To my friends it comes as no surprise that I am not big on social media (wrote the girl who blogs about her life & musings for all the interweb to see), but it’s true. Please allow me to clarify: I do not think that communication via social media is a substitute for other forms of personal contact. Nor do I believe that sensitive or personal information should be sent via a private Facebook message, or worse yet, as a comment on someone’s wall.
Yes, like most people, I, too, am guilty of posting birthday comments on Facebook, but it’s usually to an acquaintance or a friend that I’m not particularly close to. For those that I do have close relationships with I try to send birthday cards along with shout-outs via FB and/or blog and I always make it a point to at least give them a phone call. Call me old-fashioned, but somehow hearing someone’s voice seems much more personal than reading a message. In my opinion, quick text messages seem too impersonal for intimate sentiments between good friends.
So, imagine my surprise and shock when I learned of my grandfather’s passing through a Facebook status update. Or when Jay learned of his grandmother’s passing through an email.
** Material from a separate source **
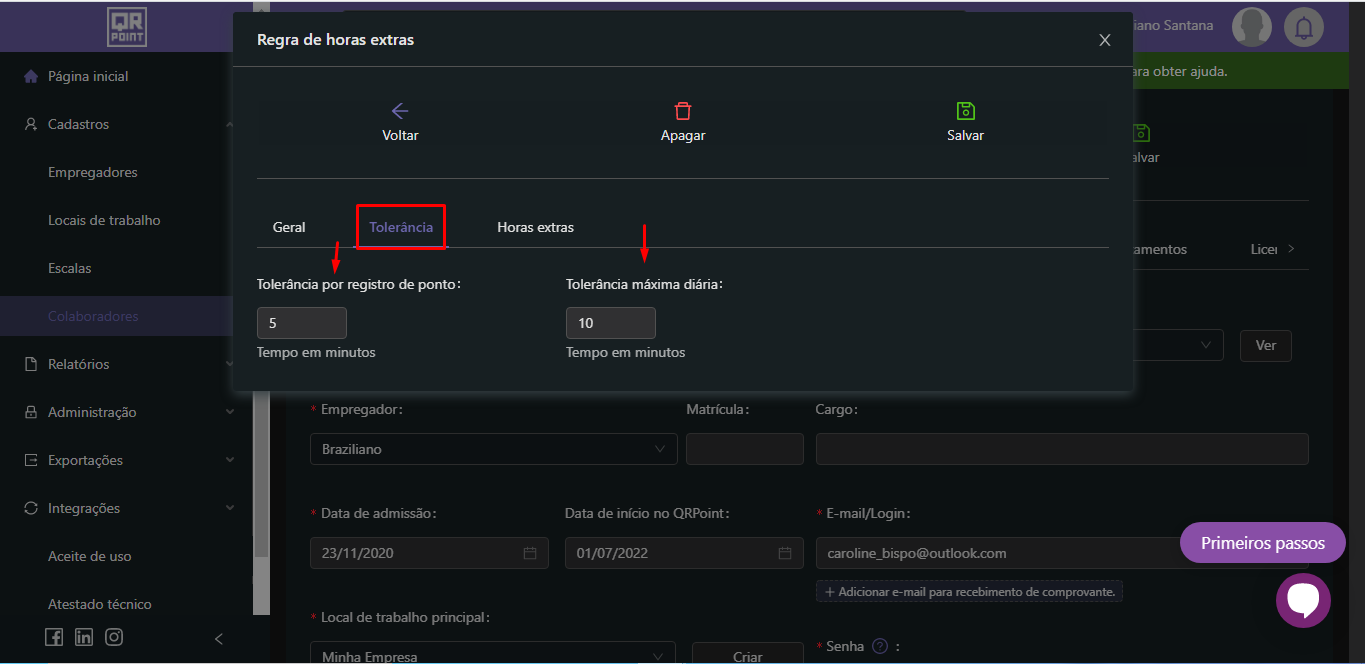Screen dimensions: 1365x664
Task: Open the chat support bubble
Action: tap(1303, 600)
Or when I received this text early, yesterday morning.
Shock. Sadness. Disbelief.
Shock when learning of the bad news. Sadness for my uncle, his wife and children, and our family as a whole. Then utter disbelief that someone could be so insensitive to send that kind of message via text. I’m aware there is no good way to learn of a loved one’s passing, but learning about in this way seemed so insensitive and wrong.
I opened the text expecting another silly message or meme that so often filled our text logs. I definitely was not expecting to see that message. It hurt. Because the reality was that, no, in fact I did not hear the bad news before she did. Apparently, my mom called to inform Jay & I, but I had already left the house for the day. She told Jay, but opted to tell me at a later time knowing it would upset me while at school & clinic. Needless to say, that was far from what actually occurred.
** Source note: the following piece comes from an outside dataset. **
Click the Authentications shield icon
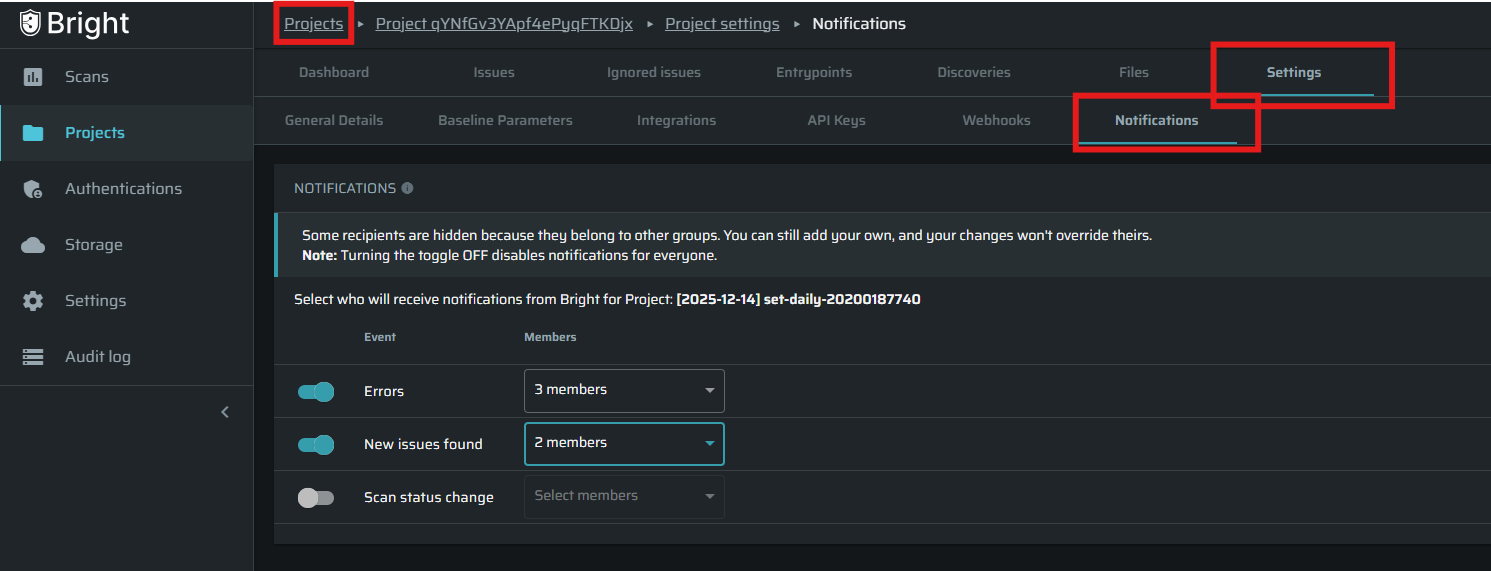Viewport: 1491px width, 571px height. [x=33, y=189]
In a world where people are constantly connected through social media, why is it so difficult to maintain real personal connections? It seems that in our quest to stay “connected”, we further deprive ourselves of the opportunity to truly connect with people on a sincere & intimate level.
Thus further isolating ourselves. Am I alone in feeling this way? Do I just need to get with the times? Are you guilty of (some or all) the things I mentioned? Feel free to express your opinions in the comment section– but please be respectful.
2 Comments
e.m. ricchini
August 22, 2013 at 1:59 PMThis post really spoke to me. This is something that I struggle with on a daily basis. For gals like us, it’s important to maintain an online presence but infinitely more important to maintain and grow in ACTUAL relationships. So glad that you said this. My heart is with you! <3
Stacy Phan
August 23, 2013 at 1:26 PMI understand how you feel, that’s one of the reasons why I am hardly on any social media, besides the fact that I’m too lazy to keep up with it all the time 🙂 The people who want to reach me are still able to reach me through the normal methods. I admit though that I am guilty of texting for most things when I want to talk to people because mostly its random comments :p I’m sorry that you had to learn about your uncle’s passing though a text message, I’m sure it would have help you to deal with your loss to hear about it in person and talk it out.